Data to process below:

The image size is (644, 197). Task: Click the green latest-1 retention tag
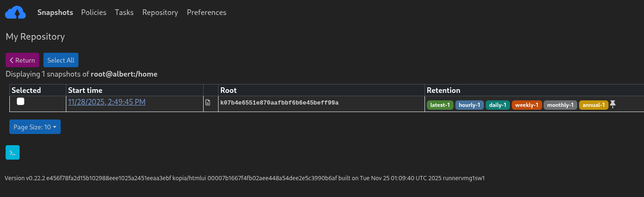(x=440, y=105)
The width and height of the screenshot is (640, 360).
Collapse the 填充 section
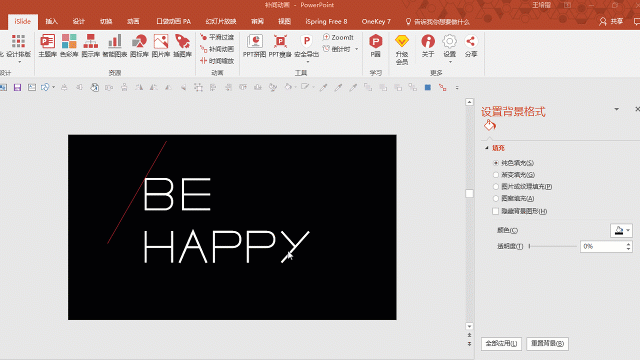pyautogui.click(x=487, y=148)
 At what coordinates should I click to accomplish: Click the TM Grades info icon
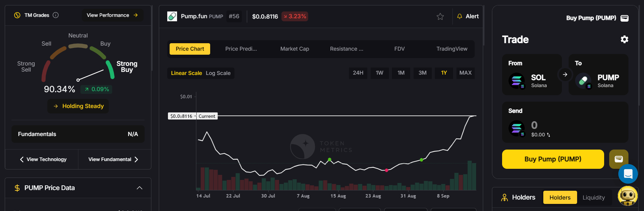click(x=56, y=15)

End of Data to process.

| Aim of the task |
Print each entry above verbatim, pictures left out.

| Written answer |
The image size is (644, 197). Task: Click the green latest-1 retention tag
(x=440, y=105)
The width and height of the screenshot is (640, 360).
Collapse the 填充 section
pyautogui.click(x=487, y=148)
 At what coordinates should I click to accomplish: Click the TM Grades info icon
click(x=56, y=15)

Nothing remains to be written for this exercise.